Raw data:
_ _ _ _ _ _ _

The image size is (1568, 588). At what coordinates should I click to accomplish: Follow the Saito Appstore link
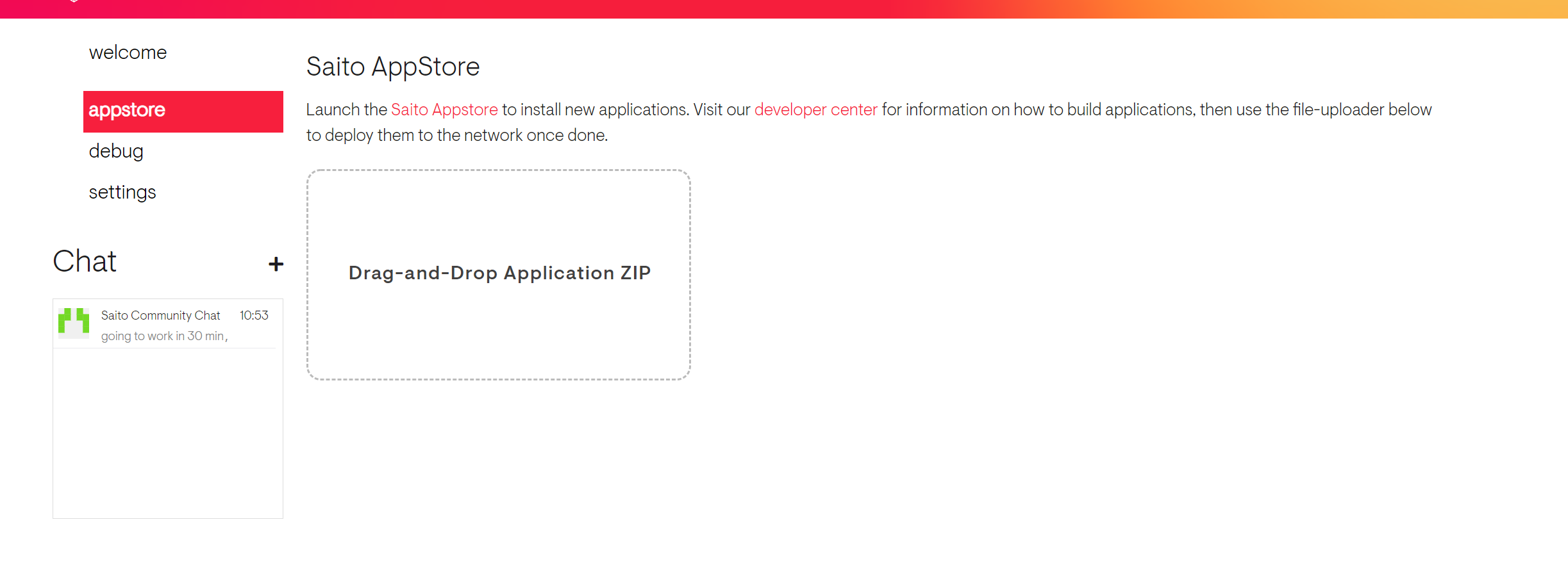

_ _ _ _ _ _ _

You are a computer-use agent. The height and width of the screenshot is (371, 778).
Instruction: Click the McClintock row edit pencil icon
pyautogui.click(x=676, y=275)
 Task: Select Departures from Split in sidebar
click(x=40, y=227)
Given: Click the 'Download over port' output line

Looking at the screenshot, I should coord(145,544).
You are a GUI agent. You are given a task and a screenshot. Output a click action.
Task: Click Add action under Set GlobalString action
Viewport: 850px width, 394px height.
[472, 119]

_ _ _ _ _ _ _

Work task: Which of the lines above include the word "agent"? Copy each of them.

Output of the exercise:
You are a computer-use agent. The height and width of the screenshot is (371, 778).
You are a GUI agent. You are given a task and a screenshot. Output a click action.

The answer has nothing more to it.